The servo you have fitted is the correct type for the year with solid discs.

Is it possible that the previous servo was the later type? I believe they're compatible with the master cylinder mounts.

You can test for a faulty servo by pressing the brake pedal a few times with the engine off. Then while keeping your foot on the pedal, start the engine. If the servo diaphragm is ok, the pedal will drop as the engine starts to apply vacuum. If the pedal doesn't drop, then it's faulty.

You can also check that vacuum is remaining in the servo for a period of time. If the pedal drop test is ok. Switch off the engine and apply the brakes a few times. If the vacuum is being held, the pedal pressure will increase with each pedal push. You can normally get 3 or 4 assisted presses before all the stored vacuum is depleted.
 
I will do those tests again tomorrow and make as per your advice.

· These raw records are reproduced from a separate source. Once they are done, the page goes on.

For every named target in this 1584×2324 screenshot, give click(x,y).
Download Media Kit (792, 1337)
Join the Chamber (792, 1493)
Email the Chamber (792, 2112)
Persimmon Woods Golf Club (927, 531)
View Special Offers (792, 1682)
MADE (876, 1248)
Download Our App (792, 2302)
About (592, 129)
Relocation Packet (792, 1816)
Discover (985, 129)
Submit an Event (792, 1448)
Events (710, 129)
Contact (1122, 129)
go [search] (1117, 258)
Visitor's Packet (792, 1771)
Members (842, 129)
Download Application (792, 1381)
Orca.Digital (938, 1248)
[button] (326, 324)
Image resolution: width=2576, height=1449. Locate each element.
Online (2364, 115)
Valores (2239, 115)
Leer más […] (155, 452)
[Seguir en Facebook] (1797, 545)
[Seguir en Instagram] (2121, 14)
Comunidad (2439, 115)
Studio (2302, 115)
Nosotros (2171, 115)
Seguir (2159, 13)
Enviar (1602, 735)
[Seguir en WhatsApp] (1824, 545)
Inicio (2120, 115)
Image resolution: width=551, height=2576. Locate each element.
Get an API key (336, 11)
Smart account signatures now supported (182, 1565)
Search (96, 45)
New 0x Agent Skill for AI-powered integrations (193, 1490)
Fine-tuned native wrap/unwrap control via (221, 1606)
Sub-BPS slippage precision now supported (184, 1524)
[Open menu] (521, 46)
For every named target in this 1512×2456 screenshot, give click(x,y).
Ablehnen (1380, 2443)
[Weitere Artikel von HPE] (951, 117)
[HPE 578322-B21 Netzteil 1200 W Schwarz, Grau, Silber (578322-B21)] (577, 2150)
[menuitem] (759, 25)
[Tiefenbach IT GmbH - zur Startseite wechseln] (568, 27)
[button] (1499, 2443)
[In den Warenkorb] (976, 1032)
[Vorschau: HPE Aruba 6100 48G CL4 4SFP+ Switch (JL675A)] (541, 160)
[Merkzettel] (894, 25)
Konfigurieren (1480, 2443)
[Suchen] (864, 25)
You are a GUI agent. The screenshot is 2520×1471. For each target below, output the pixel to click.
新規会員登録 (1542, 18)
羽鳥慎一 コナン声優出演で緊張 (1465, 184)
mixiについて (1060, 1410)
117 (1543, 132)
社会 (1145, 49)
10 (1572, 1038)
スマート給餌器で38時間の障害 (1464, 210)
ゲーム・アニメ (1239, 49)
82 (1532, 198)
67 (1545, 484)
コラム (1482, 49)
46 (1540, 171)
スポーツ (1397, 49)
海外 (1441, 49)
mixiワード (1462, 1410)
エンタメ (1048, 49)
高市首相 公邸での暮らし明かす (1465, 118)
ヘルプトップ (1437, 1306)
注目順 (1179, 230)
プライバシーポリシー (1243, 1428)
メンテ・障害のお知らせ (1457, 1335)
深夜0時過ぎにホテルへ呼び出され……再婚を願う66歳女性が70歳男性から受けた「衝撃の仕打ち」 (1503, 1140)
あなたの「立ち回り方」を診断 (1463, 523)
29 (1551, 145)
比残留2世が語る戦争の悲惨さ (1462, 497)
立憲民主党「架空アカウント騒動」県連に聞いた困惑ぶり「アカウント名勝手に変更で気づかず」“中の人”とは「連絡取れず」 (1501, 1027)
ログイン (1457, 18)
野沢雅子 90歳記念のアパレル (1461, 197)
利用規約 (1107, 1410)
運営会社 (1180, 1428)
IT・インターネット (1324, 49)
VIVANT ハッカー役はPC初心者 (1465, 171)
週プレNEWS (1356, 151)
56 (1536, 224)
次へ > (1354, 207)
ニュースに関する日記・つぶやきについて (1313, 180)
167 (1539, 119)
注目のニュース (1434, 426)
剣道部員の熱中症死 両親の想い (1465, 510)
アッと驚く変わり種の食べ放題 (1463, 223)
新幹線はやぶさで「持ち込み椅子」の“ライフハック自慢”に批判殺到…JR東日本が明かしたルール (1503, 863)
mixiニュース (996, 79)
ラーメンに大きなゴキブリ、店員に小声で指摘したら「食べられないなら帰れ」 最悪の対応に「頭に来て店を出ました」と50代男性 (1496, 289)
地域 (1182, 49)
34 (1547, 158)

re servo the original was dual seam ans I believe pt no was sjb000010, but LR and other databases now quote SJG 100220 as the correct part for 1996-2007. yes master cylinder mounts same.
 
Nodge 4 images attached from microcat, 2 are front discs two are servo both pairs say from 1996 to 2006, the only way to determine which of each of the 2 parts to use is the chassis number but one of each pair starts at no 0000001 the other ends at 999999 ie 1st to last chassis number so there is no way to determine which is the right one for the vehicle without the old part.

however I am certain I used to have vented discs and now have solid as both were changed a few years back and you can see they are not 18yrs old, that would tie in with your vented/dual diaphram combination, although for a while I was driving with solids and a dual diaphram servo.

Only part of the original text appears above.